AI-Driven Insight into Polycarbonate Synthesis from CO2: Database Construction and Beyond.

Abstract

Recent advancements in materials science have garnered significant attention within the research community. Over the past decade, substantial efforts have been directed towards the exploration of innovative methodologies for developing new materials. These efforts encompass enhancements to existing products or processes and the design of novel materials. Of particular significance is the synthesis of specific polymers through the copolymerization of epoxides with CO₂. However, several uncertainties emerge in this chemical process, including challenges associated with successful polymerization and the properties of the resulting materials. These uncertainties render the design of new polymers a trial-and-error endeavor, often resulting in failed outcomes that entail significant financial, human resource, and time investments due to unsuccessful experimentation. Artificial Intelligence (AI) emerges as a promising technology to mitigate these drawbacks during the experimental phase. Nonetheless, the availability of high-quality data remains crucial, posing particular challenges in the context of polymeric materials, mainly because of the stochastic nature of polymers, which impedes their homogeneous representation, and the variation in their properties based on their processing. In this study, the first dataset linking the structure of the epoxy comonomer, the catalyst employed, and the experimental conditions of polymerization to the reaction's success is described.
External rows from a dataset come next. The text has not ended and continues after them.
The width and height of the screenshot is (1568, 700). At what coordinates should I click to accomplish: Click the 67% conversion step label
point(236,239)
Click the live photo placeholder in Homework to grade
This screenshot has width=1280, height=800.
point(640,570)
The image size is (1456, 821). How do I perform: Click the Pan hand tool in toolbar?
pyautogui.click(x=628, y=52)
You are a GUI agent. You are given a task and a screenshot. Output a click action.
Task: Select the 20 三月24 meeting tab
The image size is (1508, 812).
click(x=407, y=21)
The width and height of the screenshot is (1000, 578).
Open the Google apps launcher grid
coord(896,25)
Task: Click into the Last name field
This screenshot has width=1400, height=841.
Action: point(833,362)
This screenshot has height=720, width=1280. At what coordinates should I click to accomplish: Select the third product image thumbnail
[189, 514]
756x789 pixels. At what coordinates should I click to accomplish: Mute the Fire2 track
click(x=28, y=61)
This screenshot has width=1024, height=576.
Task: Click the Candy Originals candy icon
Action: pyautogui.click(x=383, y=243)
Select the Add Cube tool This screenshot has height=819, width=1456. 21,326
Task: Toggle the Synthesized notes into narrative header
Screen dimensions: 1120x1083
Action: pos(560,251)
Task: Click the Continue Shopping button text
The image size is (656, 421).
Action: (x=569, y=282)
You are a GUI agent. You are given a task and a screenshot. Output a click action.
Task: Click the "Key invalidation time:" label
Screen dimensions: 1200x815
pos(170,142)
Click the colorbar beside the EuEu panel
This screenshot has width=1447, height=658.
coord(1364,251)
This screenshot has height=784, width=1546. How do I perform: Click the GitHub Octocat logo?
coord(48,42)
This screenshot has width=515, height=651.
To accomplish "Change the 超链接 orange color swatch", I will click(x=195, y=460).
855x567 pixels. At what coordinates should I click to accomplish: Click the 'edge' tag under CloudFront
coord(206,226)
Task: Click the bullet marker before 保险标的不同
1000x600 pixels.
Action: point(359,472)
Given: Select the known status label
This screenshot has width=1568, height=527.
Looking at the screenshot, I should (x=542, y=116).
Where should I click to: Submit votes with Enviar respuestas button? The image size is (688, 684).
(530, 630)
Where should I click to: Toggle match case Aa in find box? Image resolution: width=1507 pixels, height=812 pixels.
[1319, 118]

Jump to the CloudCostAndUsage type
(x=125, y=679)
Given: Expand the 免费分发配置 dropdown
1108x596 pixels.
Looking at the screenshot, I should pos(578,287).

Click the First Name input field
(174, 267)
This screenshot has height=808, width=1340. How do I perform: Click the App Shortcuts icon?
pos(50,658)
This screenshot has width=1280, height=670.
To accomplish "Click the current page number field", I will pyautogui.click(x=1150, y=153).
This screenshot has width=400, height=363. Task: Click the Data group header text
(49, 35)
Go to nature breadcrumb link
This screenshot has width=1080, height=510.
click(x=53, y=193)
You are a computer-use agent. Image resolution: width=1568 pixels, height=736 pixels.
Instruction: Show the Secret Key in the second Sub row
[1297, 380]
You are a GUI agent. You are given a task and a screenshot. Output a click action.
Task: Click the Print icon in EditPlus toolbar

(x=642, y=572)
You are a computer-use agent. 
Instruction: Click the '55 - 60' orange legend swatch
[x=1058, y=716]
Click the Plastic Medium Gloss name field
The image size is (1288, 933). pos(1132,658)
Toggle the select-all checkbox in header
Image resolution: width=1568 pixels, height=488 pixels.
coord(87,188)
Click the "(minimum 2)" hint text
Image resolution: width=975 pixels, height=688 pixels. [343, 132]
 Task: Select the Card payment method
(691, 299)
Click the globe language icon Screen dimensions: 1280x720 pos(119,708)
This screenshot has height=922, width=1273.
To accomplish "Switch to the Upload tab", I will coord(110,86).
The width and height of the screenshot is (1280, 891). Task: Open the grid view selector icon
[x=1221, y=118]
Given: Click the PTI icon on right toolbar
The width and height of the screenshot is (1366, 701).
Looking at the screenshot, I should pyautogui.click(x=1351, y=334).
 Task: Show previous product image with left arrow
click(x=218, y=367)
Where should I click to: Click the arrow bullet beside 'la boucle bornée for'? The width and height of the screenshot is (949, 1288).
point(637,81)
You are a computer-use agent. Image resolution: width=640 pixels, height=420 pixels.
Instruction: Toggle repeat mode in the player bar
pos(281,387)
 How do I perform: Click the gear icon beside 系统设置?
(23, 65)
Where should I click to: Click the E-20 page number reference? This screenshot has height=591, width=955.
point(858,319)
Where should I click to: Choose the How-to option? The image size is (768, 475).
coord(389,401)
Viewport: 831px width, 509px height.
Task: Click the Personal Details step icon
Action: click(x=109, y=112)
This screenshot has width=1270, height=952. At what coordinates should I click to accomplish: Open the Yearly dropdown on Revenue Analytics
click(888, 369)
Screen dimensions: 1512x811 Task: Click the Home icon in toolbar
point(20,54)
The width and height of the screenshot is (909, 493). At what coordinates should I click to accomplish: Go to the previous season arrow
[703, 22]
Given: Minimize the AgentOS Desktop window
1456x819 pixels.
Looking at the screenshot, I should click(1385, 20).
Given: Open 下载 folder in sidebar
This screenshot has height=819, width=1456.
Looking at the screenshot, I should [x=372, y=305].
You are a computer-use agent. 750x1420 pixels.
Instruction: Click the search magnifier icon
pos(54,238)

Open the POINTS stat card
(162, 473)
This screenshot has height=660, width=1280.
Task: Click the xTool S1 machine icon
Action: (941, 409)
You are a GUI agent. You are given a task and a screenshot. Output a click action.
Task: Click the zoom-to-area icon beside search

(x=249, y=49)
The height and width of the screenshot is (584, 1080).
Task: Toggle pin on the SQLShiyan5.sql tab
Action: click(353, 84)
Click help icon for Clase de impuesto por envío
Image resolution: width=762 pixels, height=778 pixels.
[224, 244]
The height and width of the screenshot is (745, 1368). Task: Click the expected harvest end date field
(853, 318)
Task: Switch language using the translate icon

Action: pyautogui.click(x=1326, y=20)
A novel analytical pipeline based on ML to effectively exploit the constructed database is introduced. The initial results underscore the importance of addressing the dimensionality problem. The outcomes derived from the proposed analytical pipeline, which infer the molecular weight, polydispersity index, and conversion rate, demonstrate promising adjustment values for all target parameters. The best results are measured in terms of the (Determination Coefficient) R2 between real and predicted values for all three target magnitudes. The best proposed solution provides a R2 equal to 0.79, 0.86, and 0.93 for the molecular weight, polydispersity index, and conversion rate, respectively. The proposed analytical pipeline is automatized (including AutoML techniques for ML models hyperparameter tuning), allowing easy scalability as the database grows, laying the foundation for future research.